───── Data shown

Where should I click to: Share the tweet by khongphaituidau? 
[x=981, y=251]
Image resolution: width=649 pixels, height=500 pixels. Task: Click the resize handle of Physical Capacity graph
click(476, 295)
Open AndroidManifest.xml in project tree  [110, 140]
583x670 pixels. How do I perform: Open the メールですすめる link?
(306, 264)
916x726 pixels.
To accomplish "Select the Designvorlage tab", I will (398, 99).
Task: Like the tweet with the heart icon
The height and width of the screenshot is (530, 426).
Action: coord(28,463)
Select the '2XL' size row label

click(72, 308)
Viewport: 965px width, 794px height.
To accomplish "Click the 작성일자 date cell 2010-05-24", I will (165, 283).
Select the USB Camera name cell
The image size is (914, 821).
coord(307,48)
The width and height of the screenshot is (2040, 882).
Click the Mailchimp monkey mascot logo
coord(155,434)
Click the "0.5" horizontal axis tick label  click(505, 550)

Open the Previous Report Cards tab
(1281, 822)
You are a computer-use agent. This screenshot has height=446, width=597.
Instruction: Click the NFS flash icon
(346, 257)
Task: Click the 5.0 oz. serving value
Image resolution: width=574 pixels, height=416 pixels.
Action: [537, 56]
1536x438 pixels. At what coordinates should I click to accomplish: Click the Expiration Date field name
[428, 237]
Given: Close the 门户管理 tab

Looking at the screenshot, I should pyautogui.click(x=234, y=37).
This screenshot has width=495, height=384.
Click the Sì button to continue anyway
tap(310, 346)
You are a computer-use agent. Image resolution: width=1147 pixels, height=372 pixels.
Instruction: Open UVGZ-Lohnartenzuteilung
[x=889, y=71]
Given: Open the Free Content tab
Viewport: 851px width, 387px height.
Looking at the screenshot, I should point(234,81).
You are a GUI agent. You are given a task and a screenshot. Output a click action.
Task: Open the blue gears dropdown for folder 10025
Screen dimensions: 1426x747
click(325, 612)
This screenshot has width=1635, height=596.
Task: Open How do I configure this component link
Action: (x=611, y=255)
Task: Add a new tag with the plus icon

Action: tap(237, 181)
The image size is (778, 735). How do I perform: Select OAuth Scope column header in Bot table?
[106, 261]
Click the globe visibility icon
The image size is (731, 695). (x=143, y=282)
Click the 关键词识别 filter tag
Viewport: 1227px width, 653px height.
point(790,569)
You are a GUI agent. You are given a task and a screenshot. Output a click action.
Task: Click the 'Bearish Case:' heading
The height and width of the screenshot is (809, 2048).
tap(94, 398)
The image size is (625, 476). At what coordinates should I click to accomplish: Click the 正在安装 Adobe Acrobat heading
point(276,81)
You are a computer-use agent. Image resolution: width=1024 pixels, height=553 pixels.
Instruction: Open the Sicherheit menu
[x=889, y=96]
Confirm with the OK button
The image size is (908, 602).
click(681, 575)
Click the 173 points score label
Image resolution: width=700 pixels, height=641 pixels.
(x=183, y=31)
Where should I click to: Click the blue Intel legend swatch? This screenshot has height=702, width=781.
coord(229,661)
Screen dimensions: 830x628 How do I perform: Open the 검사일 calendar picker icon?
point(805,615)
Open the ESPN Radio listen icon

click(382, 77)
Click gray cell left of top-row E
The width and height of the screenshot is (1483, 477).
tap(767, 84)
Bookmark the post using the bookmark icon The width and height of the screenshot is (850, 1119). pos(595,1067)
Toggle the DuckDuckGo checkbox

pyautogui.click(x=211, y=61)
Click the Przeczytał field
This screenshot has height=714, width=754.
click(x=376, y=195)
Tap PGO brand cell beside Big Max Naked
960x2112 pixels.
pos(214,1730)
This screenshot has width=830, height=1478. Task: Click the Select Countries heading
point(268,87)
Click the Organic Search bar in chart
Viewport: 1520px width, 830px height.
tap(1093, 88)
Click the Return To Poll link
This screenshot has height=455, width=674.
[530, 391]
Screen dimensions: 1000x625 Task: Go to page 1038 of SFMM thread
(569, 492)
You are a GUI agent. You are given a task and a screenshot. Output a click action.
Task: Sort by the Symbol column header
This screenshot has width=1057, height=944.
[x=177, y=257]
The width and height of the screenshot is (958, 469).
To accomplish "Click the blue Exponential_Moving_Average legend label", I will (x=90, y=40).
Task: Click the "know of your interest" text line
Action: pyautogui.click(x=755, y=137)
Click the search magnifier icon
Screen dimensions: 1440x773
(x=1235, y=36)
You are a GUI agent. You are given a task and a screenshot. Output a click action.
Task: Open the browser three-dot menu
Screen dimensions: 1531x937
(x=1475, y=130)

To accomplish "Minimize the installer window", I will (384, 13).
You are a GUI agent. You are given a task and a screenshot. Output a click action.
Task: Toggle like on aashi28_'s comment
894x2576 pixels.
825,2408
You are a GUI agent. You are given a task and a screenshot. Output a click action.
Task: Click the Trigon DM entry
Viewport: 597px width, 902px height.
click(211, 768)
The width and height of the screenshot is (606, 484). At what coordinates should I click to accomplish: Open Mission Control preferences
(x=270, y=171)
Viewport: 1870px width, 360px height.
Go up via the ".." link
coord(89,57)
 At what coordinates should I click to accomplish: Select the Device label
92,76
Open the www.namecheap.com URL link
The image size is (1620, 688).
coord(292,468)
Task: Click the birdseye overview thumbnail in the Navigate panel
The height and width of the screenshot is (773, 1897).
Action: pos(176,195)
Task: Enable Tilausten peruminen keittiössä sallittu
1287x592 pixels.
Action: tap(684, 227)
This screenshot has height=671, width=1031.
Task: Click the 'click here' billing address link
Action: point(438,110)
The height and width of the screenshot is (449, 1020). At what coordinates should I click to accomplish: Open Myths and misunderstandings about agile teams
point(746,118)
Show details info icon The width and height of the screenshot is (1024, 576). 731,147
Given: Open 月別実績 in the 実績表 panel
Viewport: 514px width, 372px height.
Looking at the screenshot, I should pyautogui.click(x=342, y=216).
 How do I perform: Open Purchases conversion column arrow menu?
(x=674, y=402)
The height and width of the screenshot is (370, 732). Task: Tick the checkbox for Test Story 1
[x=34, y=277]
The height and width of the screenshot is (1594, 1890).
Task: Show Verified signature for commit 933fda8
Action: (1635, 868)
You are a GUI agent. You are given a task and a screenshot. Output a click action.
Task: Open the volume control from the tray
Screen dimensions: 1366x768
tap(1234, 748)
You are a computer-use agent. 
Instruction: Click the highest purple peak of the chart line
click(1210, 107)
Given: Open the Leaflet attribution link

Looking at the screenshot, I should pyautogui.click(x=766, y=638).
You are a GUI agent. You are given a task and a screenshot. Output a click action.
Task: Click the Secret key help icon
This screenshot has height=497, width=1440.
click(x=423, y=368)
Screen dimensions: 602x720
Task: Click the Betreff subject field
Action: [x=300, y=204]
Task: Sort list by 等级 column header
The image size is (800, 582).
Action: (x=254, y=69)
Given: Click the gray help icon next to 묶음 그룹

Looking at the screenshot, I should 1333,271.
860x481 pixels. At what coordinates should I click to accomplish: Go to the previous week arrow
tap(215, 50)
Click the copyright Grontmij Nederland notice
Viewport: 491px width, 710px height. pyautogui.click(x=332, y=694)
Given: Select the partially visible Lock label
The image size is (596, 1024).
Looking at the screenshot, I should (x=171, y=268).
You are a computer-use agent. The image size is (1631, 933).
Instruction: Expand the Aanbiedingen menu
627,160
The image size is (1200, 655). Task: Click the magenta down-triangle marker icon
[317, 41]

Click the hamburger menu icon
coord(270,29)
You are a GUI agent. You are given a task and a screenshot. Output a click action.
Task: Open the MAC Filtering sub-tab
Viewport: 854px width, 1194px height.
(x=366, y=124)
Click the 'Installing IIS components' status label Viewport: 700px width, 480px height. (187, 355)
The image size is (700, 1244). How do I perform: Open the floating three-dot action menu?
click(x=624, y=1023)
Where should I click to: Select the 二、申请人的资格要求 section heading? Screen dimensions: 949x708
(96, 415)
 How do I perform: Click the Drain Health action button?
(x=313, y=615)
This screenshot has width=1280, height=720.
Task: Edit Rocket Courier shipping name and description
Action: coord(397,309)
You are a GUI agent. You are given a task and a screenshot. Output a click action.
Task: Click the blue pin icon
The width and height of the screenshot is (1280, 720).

──────────

What goes in the answer is the run of lines from the one holding "Click the copyright Grontmij Nederland notice" to the end of the entries, reproduced exactly and with nothing else.

Click the copyright Grontmij Nederland notice
Viewport: 491px width, 710px height. pyautogui.click(x=332, y=694)
Given: Select the partially visible Lock label
The image size is (596, 1024).
Looking at the screenshot, I should (x=171, y=268).
You are a computer-use agent. The image size is (1631, 933).
Instruction: Expand the Aanbiedingen menu
627,160
The image size is (1200, 655). Task: Click the magenta down-triangle marker icon
[317, 41]

Click the hamburger menu icon
coord(270,29)
You are a GUI agent. You are given a task and a screenshot. Output a click action.
Task: Open the MAC Filtering sub-tab
Viewport: 854px width, 1194px height.
(x=366, y=124)
Click the 'Installing IIS components' status label Viewport: 700px width, 480px height. (187, 355)
The image size is (700, 1244). How do I perform: Open the floating three-dot action menu?
click(x=624, y=1023)
Where should I click to: Select the 二、申请人的资格要求 section heading? Screen dimensions: 949x708
(96, 415)
 How do I perform: Click the Drain Health action button?
(x=313, y=615)
This screenshot has width=1280, height=720.
Task: Edit Rocket Courier shipping name and description
Action: coord(397,309)
You are a GUI agent. You are given a task and a screenshot. Output a click action.
Task: Click the blue pin icon
The width and height of the screenshot is (1280, 720).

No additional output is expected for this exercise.